Bruce Springsteen Backs Colbert And Targets Trump On Live TV

Bruce Springsteen did not dance around any of that when he walked out onto Colbert's stage for the penultimate Late Show broadcast. Standing beside the host, he framed his entire appearance as an act of solidarity.

'I am here in support tonight for Stephen, because you are the first guy in America who's lost his show because we got a president who can't take a joke and because Larry and David Ellison feel they need to kiss his *** to get what they want,' he told the audience.

It was not subtle, and it was not meant to be. Springsteen has spent years as one of Trump's most prominent cultural critics, but this was unusually direct even by his standards, tying a single television cancellation to what he sees as a broader culture of deference around the President.

CBS has not publicly confirmed any political motivation for ending Colbert's programme, and the Ellison family have not addressed Springsteen's comments. Without those responses, the charge remains an allegation, however forcefully it was delivered. Nothing is confirmed about the internal decision‑making, so any assumed link between the show's cancellation and the merger approval should be taken with a grain of salt.

Still, on Colbert's stage, the musician was not interested in caveats. Looking back at the host, he added a parting shot at Trump's circle. 'Anyway, Stephen, these are small-minded people. They got no idea what the freedoms of this beautiful country are supposed to be about. This is for you.'

The studio crowd, already primed by months of farewell tributes to Colbert, erupted. The exchange briefly turned a network talk show into something closer to a protest rally, with Bruce Springsteen functioning less as a musical guest and more as a witness for the prosecution.

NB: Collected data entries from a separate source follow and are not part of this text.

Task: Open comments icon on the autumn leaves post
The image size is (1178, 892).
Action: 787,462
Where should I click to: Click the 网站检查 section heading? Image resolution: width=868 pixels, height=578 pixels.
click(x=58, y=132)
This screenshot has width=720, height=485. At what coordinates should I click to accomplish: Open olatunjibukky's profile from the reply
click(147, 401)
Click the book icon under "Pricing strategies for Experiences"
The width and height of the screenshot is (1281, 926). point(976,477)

Jeremy Allen White Bruce Springsteen
Screenshot from the official trailer of 'Springsteen: Deliver Me From Nowhere' 20th Century Studios

'Streets Of Minneapolis' Turns Bruce Springsteen's Fury Into Song

Having said his piece, Springsteen shifted to the tool he trusts most. He strapped on his guitar and launched into Streets of Minneapolis, the anti‑Trump song he released in January in response to the Trump administration's immigration crackdown in Minnesota.

The track was written after the fatal shootings of Renée Good and Alex Pretti by federal agents, events that turned Minneapolis into a flashpoint over immigration enforcement. In that climate, the song landed as a pointed rebuke of federal power exercised in the shadows, far from the podiums and slogans that usually dominate Trump‑era politics.

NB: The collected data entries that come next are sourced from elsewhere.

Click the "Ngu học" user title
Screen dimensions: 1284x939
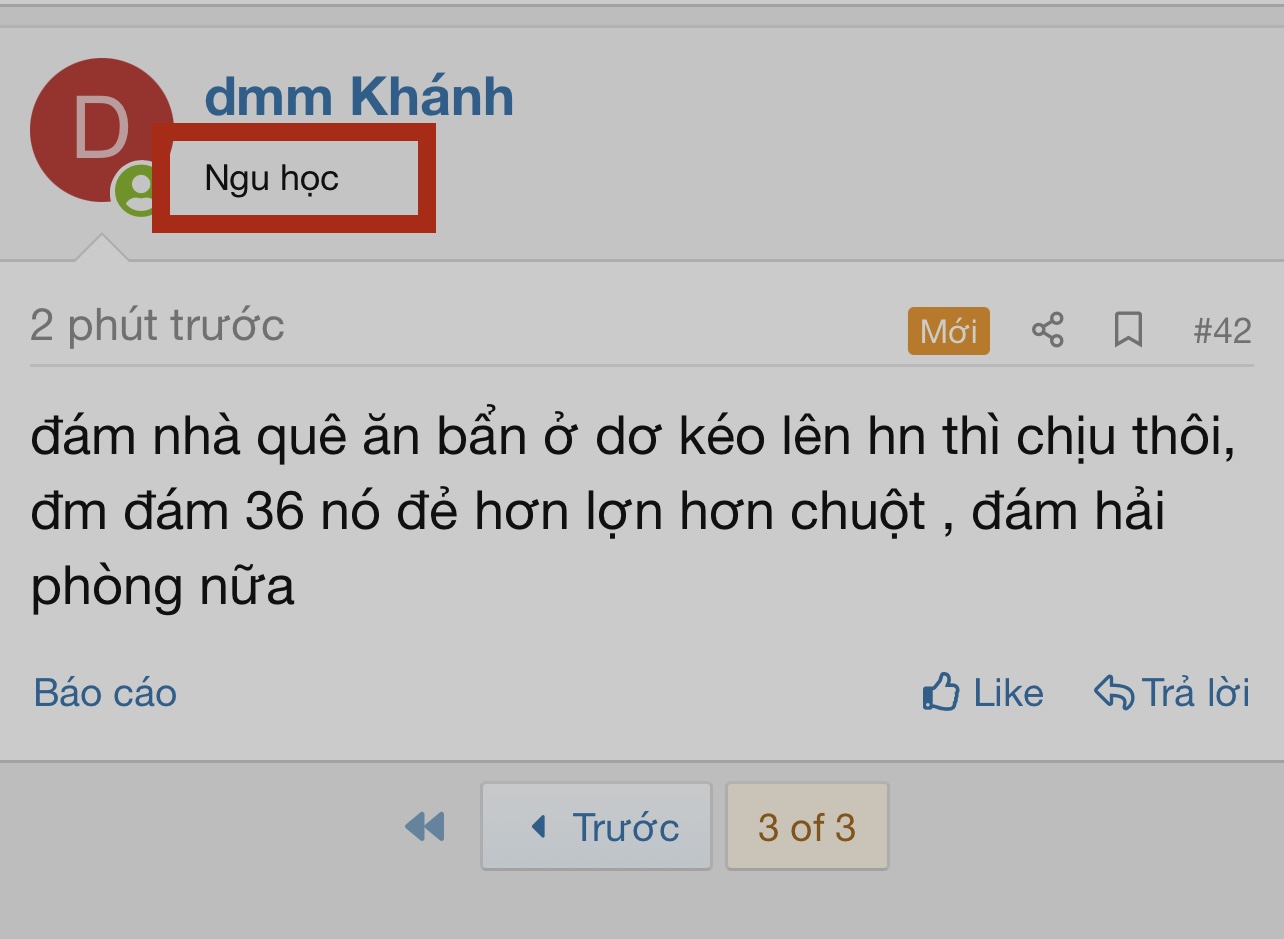[x=272, y=178]
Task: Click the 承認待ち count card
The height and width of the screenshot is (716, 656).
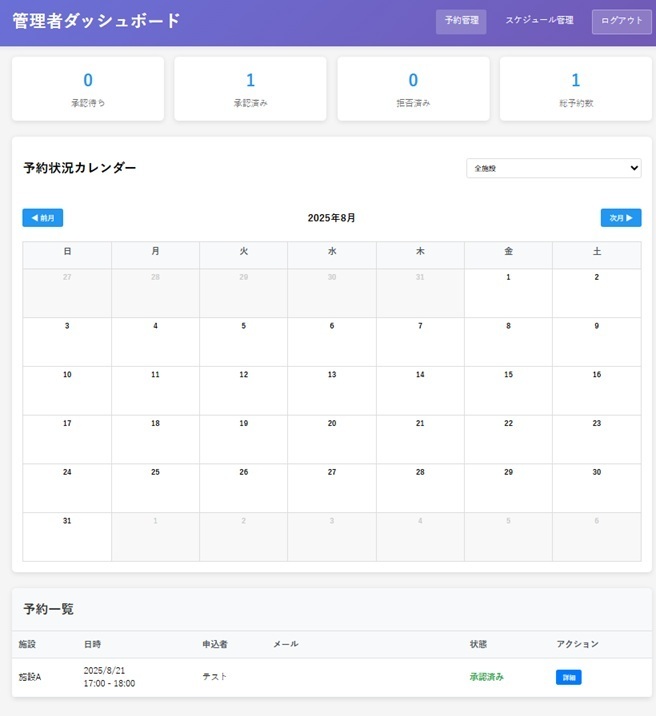Action: 88,89
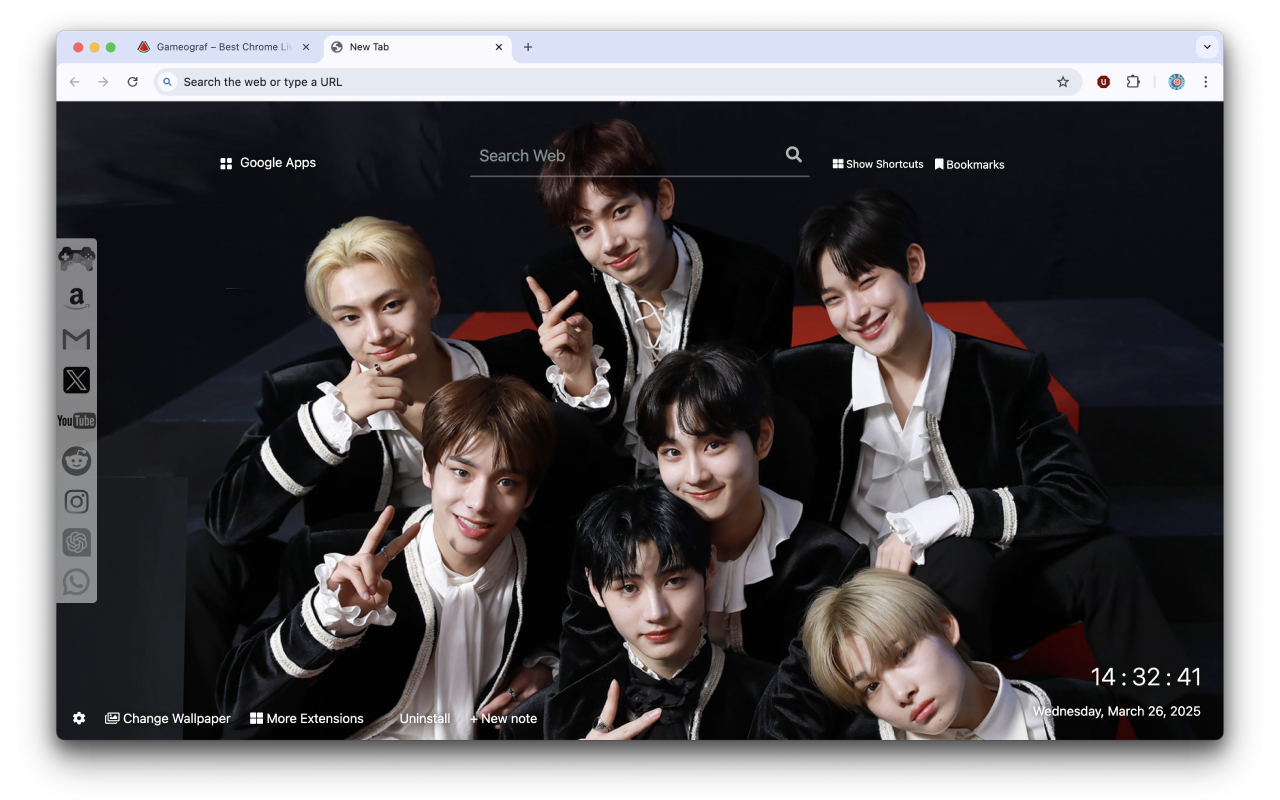
Task: Toggle the Bookmarks panel
Action: (969, 164)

On The Late Show stage, that context hung heavy over his performance. It was not just a farewell serenade for a departing host, but a reminder of the human cost that underpins Springsteen's anger at Trump and his 'goons,' as he has previously called those around the President.

The choice of song was deliberate. Rather than reach for a crowd‑pleasing classic from his back catalogue, Springsteen opted for a recent protest track that directly invokes the Trump administration. In doing so, he tied Colbert's fate as a late‑night satirist to the lives of people on the sharp end of federal immigration policy, pushing his critique beyond the studio walls.

Colbert, who has built his Late Show tenure on a steady roasting of Trump, appeared visibly moved as he watched from his desk. The host did not attempt to match Springsteen's fury. He let the song run, perhaps aware that a musician with nothing left to promote on a show that is ending can say things corporate executives would prefer to leave unsaid.

There is a certain irony in all this. If critics are even half right about the political calculations behind Colbert's cancellation, then the merger‑minded attempt to lower the temperature has produced one of the cycle's most combative television moments. Bruce Springsteen took the network's own platform to call out its owners by name, then dedicated a protest song to the man whose show they are letting go of.

In an age of carefully managed celebrity, that kind of unvarnished intervention is rare. Whether it changes anything in the boardrooms is doubtful. But on Wednesday night, for a few pointed minutes, it was clear that at least one of America's biggest rock stars still believes late‑night TV is a place where you can pick a fight, not just plug an album.